O excesso de despesa pública não pode ser atacado apenas com cortes no investimento público, que afetam o crescimento económico e o emprego, com reduções conjunturais na despesa corrente, que não têm efeitos continuados, ou com ganhos de eficiência no funcionamento dos serviços, pois sempre há limites para eles. Importa ver, por isso, onde se podem fazer poupanças estruturais, sem prejudicar a qualidade dos serviços públicos, ou até melhorando-a.

Um dos setores onde se pode obter uma considerável redução estrutural da despesa pública é a administração local, através da diminuição do número de autarquias territoriais, bem como do número de membros dos seus órgãos executivos.

É indesmentível que existem numerosos municípios e freguesias com população diminuta, abaixo do limiar que deveria ser considerado mínimo, especialmente por efeito da deslocação das populações das zonas rurais e dos centros urbanos. Freguesias com escassas centenas de moradores e municípios com poucos milhares de habitantes deveriam ser fundidos ou incorporados nas freguesias ou municípios confinantes com que tenham mais afinidade, de acordo com critérios gerais objetivos antecipadamente definidos.

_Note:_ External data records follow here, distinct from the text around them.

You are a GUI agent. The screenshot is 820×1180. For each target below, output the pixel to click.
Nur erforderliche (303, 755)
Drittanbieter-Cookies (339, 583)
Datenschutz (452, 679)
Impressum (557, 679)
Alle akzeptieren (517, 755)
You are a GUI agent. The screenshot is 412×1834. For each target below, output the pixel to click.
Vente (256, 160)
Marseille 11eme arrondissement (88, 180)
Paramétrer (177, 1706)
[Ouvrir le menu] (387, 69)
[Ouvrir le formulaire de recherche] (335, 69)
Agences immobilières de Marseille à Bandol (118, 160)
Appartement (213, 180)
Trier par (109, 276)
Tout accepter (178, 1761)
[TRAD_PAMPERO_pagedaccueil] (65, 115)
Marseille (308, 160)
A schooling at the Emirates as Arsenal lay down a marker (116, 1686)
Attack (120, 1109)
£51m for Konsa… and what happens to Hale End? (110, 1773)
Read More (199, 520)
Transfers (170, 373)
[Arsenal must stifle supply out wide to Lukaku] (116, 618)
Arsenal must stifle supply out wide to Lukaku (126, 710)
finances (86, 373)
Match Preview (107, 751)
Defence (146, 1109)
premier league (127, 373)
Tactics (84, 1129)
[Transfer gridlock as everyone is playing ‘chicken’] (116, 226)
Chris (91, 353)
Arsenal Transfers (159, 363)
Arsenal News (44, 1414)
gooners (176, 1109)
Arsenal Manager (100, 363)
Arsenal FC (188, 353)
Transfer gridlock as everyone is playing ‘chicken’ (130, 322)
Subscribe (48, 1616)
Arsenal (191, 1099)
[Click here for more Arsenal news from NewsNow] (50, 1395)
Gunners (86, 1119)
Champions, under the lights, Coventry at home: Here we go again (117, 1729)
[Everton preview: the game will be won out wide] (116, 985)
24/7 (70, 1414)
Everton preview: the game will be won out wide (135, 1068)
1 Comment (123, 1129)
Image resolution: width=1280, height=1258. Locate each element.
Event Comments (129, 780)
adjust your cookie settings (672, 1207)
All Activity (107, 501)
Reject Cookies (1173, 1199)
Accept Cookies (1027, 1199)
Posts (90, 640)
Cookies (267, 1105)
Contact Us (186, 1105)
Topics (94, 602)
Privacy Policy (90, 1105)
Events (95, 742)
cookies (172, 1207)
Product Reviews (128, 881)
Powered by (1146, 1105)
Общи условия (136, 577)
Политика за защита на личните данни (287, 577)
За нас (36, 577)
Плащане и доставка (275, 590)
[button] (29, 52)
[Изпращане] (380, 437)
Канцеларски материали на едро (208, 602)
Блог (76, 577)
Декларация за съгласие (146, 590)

Essas autarquias territoriais não podem reunir recursos financeiros nem capacidades humanas e logísticas suficientes para levar a cabo as suas funções. Constituem um peso excessivo para o Orçamento do Estado, que financia grande parte das suas despesas, e para os seus residentes, que pagam as taxas e impostos municipais sem o retorno devido. A fusão ou incorporação dessas autarquias territoriais não permitiria somente uma enorme poupança financeira, mas também uma substancial melhoria para os administrados, seja no que respeita aos serviços administrativos (licenciamento, fiscalização de obras particulares, etc.), seja nos serviços prestacionais (ruas e estradas, água e saneamento, serviços culturais e desportivos, etc.).

Apesar de algumas alterações "ad hoc", a geografia administrativa não acompanhou as enormes mudanças demográficas por que o país passou nas últimas décadas. Não é preciso fazer muitas contas para concluir que é possível reduzir em mais de 10% o número de freguesias e municípios existentes, sem nenhum prejuízo para os serviços públicos locais, antes pelo contrário. Infelizmente, desde o 25 de Abril a tendência política tem sido a inversa, tendo havido a proposta de criação de centenas de novas freguesias e de dezenas de novos municípios. É certo que algum bom senso acabou por prevalecer, tendo-se a deriva fragmentarizante do território saldado com a criação de apenas mais quatro municípios e de mais de 200 freguesias. Poderia ter sido bem pior.

O que não chegou a ganhar força foi o movimento inverso, para a redução do número autarquias territoriais nas áreas que perderam população, mediante incorporação ou fusão das que não preencham requisitos mínimos de residentes. Não foi extinto nenhum município e só foram eliminadas cinco freguesias. Na legislatura passada o programa do Governo PS incluiu um tal objetivo, não tendo porém sido realizado. É esta a altura própria de o reavivar. Primeiro, porque a necessidade de consolidação estrutural das finanças públicas assim o exige. Segundo, porque nas atuais circunstâncias pode ser possível a convergência política entre dos principais partidos políticos, sem a qual uma tal reforma nunca será realizada. Terceiro, porque as reformas entretanto realizadas na educação e na saúde mostraram que só há vantagens, tanto para as finanças públicas como para os utentes, no encerramento de serviços públicos sem serventia para um mínimo de utentes, que nunca podem assegurar um serviço público decente.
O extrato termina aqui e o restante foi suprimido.